(Na passada segunda-feira à noite, ainda na ressaca do regresso de uma curta viagem, assisti na televisão a um jogo de futebol especial, incomparavelmente distinto do que foi ontem o empolgante INTER-BARCELONA, mas não por isso menos emotivo. Estou a referir-me ao AVES SAD-BOAVISTA, no chamado campeonato dos aflitos. Impressionou-me vivamente o entusiasmo dos adeptos do BOAVISTA que acompanharam a sua equipa até à Vila das Aves. O registo desta pequena crónica é necessariamente intimista, pois o BOAVISTA era o clube do meu Pai, foi através dele que se concretizou a minha iniciação futebolística e não há socialização mais forte do que a da relação Pai-Filho nas bancadas do Estádio do Bessa. A história da minha mudança ainda criança dos axadrezados para o SLB explica-se pela intervenção de um inspetor da Judiciária do Porto, o Inspetor Bastos, benfiquista de gema, amigo do meu Pai e cliente habitual do restaurante do meu Avô José, então proprietário do hoje ainda existente Restaurante o Botas, na Travessa do Carmo, bem em frente ao edifício da GNR, que me fez sócio do Benfica ainda não tinha entrado na instrução primária. Por tudo isto, o jogo de segunda-feira foi para mim uma carrada de emoções, tanto mais que o BOAVISTA vive dias difíceis, precisava urgentemente de uma vitória, até porque se perdesse descia automaticamente à segunda Liga. Vibrei com a vitória arrancada a ferros, com um novo treinador que o clube foi desencantar nos fins do mundo, um escocês de grande tarimba, que tudo indica galvanizou aquele arremedo de equipa em termos táticos e, mais do que isso, levou a massa associativa atrás numa espécie de ressurreição salvífica, que adiou o pior, até porque com o FCP em casa e o Arouca fora, o horizonte do Bessa continua o pior possível.)

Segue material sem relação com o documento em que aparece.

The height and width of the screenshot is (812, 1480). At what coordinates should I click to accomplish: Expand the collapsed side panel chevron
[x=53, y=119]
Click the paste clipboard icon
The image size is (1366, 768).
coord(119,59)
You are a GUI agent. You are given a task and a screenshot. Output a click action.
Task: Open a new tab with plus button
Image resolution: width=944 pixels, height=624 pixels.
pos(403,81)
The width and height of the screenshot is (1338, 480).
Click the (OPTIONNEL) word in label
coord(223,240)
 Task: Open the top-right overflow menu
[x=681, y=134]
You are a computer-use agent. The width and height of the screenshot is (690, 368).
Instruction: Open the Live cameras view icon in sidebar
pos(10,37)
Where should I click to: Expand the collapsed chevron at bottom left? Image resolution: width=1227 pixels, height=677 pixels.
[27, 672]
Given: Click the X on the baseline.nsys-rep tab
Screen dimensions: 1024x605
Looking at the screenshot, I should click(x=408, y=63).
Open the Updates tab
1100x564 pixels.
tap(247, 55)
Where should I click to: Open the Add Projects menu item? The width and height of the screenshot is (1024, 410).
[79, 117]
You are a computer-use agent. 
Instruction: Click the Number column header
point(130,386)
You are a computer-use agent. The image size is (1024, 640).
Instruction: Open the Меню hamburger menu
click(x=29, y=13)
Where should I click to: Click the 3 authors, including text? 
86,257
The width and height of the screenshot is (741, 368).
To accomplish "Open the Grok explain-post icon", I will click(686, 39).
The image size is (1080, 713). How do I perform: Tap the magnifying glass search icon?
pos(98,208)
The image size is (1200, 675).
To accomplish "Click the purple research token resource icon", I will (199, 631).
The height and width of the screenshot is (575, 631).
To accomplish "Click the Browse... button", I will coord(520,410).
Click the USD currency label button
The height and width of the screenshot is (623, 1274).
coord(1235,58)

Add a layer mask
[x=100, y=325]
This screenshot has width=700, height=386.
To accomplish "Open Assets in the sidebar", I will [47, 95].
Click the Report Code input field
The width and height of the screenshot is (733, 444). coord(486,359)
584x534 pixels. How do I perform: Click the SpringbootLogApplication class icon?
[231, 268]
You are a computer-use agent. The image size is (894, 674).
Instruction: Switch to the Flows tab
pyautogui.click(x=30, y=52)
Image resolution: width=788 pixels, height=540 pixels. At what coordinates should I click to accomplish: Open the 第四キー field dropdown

Desde que os axadrezados foram campeões com o inconfundível Jaime Pacheco, a história do Boavista é de um manifesto plano inclinado, sobretudo na sequência de inequívocas incompetências de gestão já iniciadas no mandato de Valentim Loureiro e depois no de João Loureiro, seu filho.
Esse plano inclinado tem-se traduzido em sucessivos constrangimentos financeiros, com impedimento de novas contratações, limitações enormes na constituição do plantel que só a formação desportiva da casa ajudou a aguentar. Este ano, no chamado mercado de janeiro, o clube conseguiu desencantar um conjunto de jogadores encalhados no desemprego, em média de idade avançada, mas com alguma qualidade, da qual o guarda-redes checo Tomás Vaclic constitui o exemplo mais sonante e que tem valido em alguns jogos do salve-se quem puder.
A permanência no clube, sabe-se lá porquê, de jogadores de uma alma insuperável, como o colombiano Seba Pérez e o espanhol Rodrigo Abascal, a qualidade da juventude de um Reisinho que não se entende a razão da sua permanência e a abnegação por vezes desajeitada de Salvador Agra, aos quais se junta o avançado-centro da seleção da Eslováquia Bosenick, gerou um caldo de equipa que o tal escocês de tarimba, Stuart Baxter, parece ter reacendido, sabe-se lá com que poção mágica.
O jogo desta segunda-feira foi comovente, embora as minhas emoções devam ser contextualizadas pela minha relação afetiva com este clube símbolo da resistência dos pequenos. A sequência do jogo colocou o BOAVISTA primeiro na descida à segunda liga, para depois levar a cabo uma recuperação épica.
Intertemporalmente foi como se continuasse nas bancadas do velho Bessa a vibrar com o meu Pai que conhecia pessoalmente o Fernando Caiado, velha glória dos axadrezados. Da minha poltrona para aquelas bancadas da memória foi uma longa viagem afetiva. Dois jogos mais e veremos se o escocês de olhos felinos conduzirá o BOAVISTA à redenção. Espero que sim.